--- Begin Document ---

Thus, when choosing objectives, keep in mind what is reasonable and achievable given your organization's current strengths and resources.

Exercise: Create Feasible Objectives

A good strategy will focus on achievable, realistic objectives that enable it to reach its larger, more overarching goals.

Chapter 6: Treat Your Strategy Like a Design

A good strategy is a well-integrated, tight design made up of parts (divisions, resources, initiatives, and so on) working together to form a coherent whole. Good performance is the result of a clever strategy design efficiently harnessing an organization’s resources and capabilities to produce a competitive advantage.

Think of strategy design as building a car: While any collection of car parts can be pieced together to form a drivable vehicle, a recognizably branded car is more than simply the sum of its parts. Its pieces are purposefully chosen to carry out a specific design, just as the pieces of a strategy should work together to achieve a specific objective.

Strategy must be designed with two points of view in mind: your customer and your competitor. You must design the strategy not only with the preferences of your customer in mind, but also with the capabilities of your competitor accounted for, so that you can offer something that capitalizes on your strengths in relation to theirs.

--- End Document ---
--- Begin Material provided ---

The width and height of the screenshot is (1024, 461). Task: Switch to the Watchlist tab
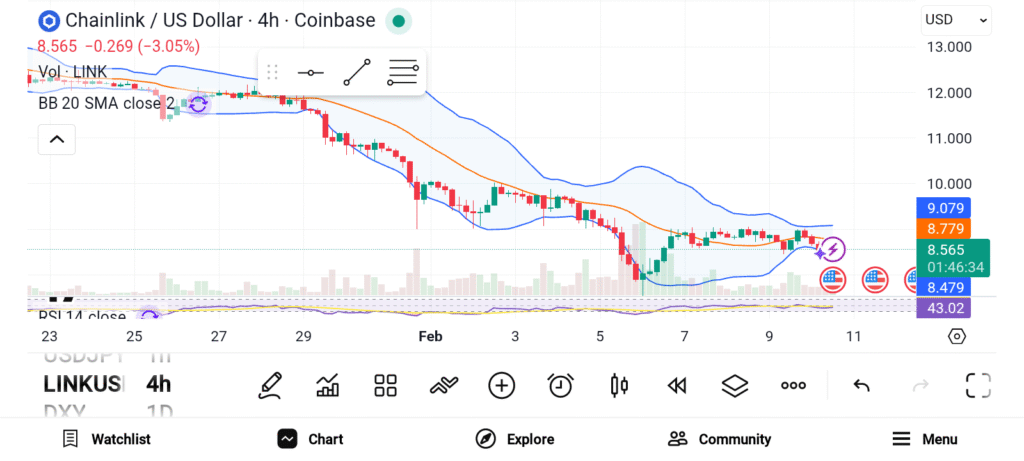point(107,439)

--- End Material provided ---

Tasks to carry out
A: According to the strategy passage, what two points of view must a strategy be designed with?
B: Repeat the part of the strategy passage that opens with the words containing "Think of strategy" and closes with "relation to theirs.".
The lines above are not needed here.

Answer set
A: Your customer and your competitor.

B:
Think of strategy design as building a car: While any collection of car parts can be pieced together to form a drivable vehicle, a recognizably branded car is more than simply the sum of its parts. Its pieces are purposefully chosen to carry out a specific design, just as the pieces of a strategy should work together to achieve a specific objective.

Strategy must be designed with two points of view in mind: your customer and your competitor. You must design the strategy not only with the preferences of your customer in mind, but also with the capabilities of your competitor accounted for, so that you can offer something that capitalizes on your strengths in relation to theirs.